At Metro Pictures, six paintings rendered in bright, fluorescent fauve colors with flat perspectives by John Miller (b. 1954, United States) will be exhibited publicly for the first time since they were shown in 1984 and 1985. Petzel Gallery will suspend a pair of triptych paintings by Los Angeles-based artist Stephen Prina (b. 1954, United States) in the middle of its booth. Painted in primary colors on commercial linen window blinds, Prina’s works are simultaneously paintings, sculptural objects and metaphoric disruptions of illusion of painting as a window. Jorge Mara - La Ruche will feature explorations of the correspondence between painting and music by the pioneering painter Ana Sacerdote (b. 1925, Italy/Argentina), reflecting her lifelong search for a form within visual art akin to the musical systems of Johann Sebastian Bach. Meanwhile Eduardo Basualdo (b. 1977, Argentina), will present a panoramic installation of landscapes painted on window grilles at Ruth Benzacar Galería de Arte.

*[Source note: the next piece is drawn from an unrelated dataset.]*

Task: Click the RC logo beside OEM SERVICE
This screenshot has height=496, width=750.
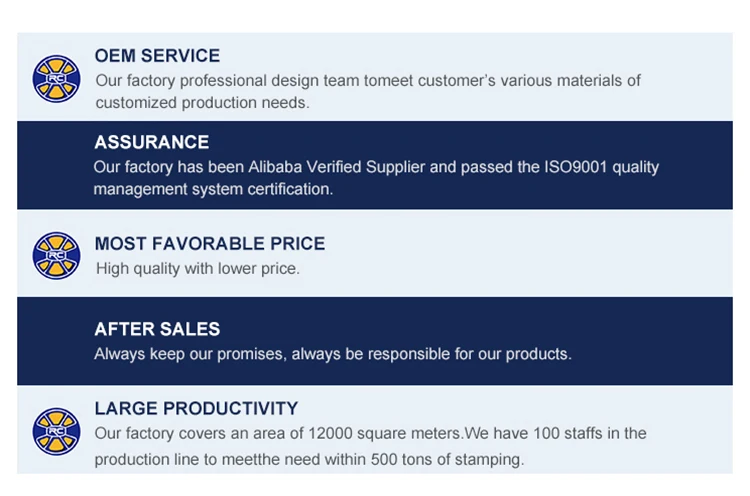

Sculptural highlights will include Meyer Riegger’s installation of new works by Meuser (b. 1947, Germany), who creates autonomous narratives about people, situations, places and actions using materials sourced from junkyards. Structured around the Brutalist architecture movement that flourished from the 1950s to the mid-1970s, installations by Isa Melsheimer (b. 1968, Germany) at Galerie Jocelyn Wolff will pair a set of architectural gouaches with a series of cement sculptures. Incorporating materials such as wood, foam rubber, fabric, mirror and glass, the assembled sculptures play with proportion, scale and perspective. Installed low and scattered on the floor, the works will appear to grow organically from the ground. Alan Sonfist (b. 1946, United States), whose early work in the 1960s and 1970s helped to pioneer the burgeoning movement of site-specific sculpture, will be the focus of Fredric Snitzer Gallery’s curated Kabinett. Bronze sculptures such as ‘Bronze Limbs Rising’ (1975) and ‘Bronze Protector’ (1978) will be paired with performative photographs from the 1970s.

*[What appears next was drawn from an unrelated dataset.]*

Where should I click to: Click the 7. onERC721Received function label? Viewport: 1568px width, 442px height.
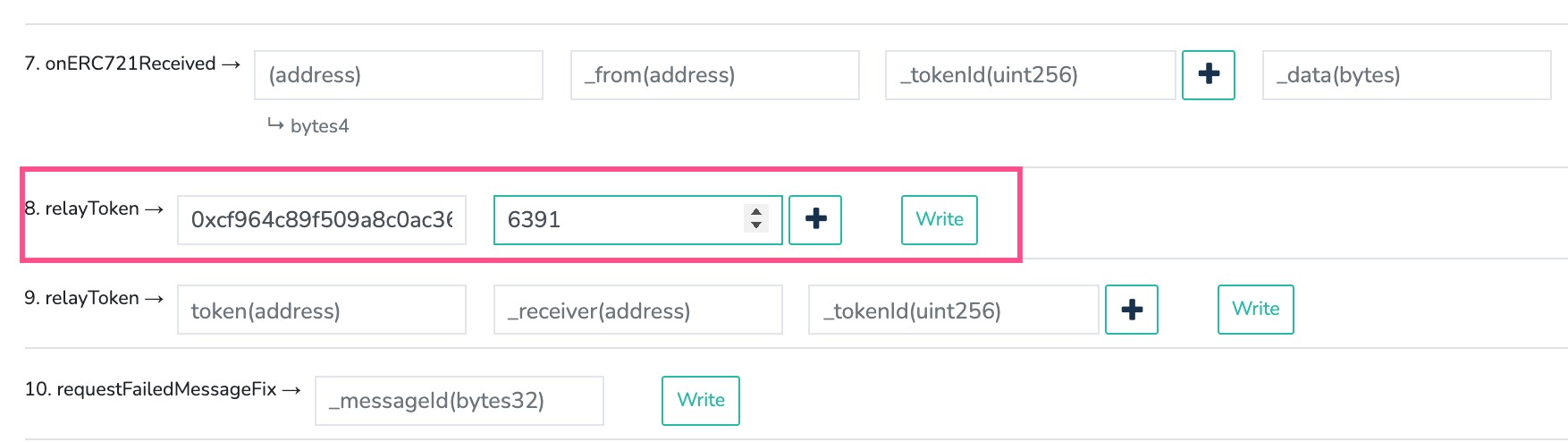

In ‘Polke and Photography’ Kicken Berlin will consider the groundbreaking experimentation of Sigmar Polke (b. 1941 – d. 2010, Poland) and his impact on Modernist photography, placing key works by Polke in dialogue with seminal photographic works by the artist from the 1960s to the 1980s. This project will be curated by Veit Loers and presented in collaboration with Sies + Höke.

Another photographic highlight will be on view at ProjecteSD with a precise selection of hand-printed, black and white photographs by Jochen Lempert (b. 1958, Germany). Lempert photographs the animal world in diverse contexts – the natural habitat, the museum of natural history, the zoo and the urban environment – and amasses the results in a vast archive that simultaneously explores the properties and materiality of the photographic image.

Additional highlights will include Richard Pettibone’s (b. 1938, USA) signature recreations of famous avant-garde artworks at Galerie 1900-2000 and the emerging artist Li Gang (b. 1986, China), whose work at Galerie Urs Meile will reflect an experimental use of materials, including canvases made of hemp string produced in his hometown in China’s Yunnan province.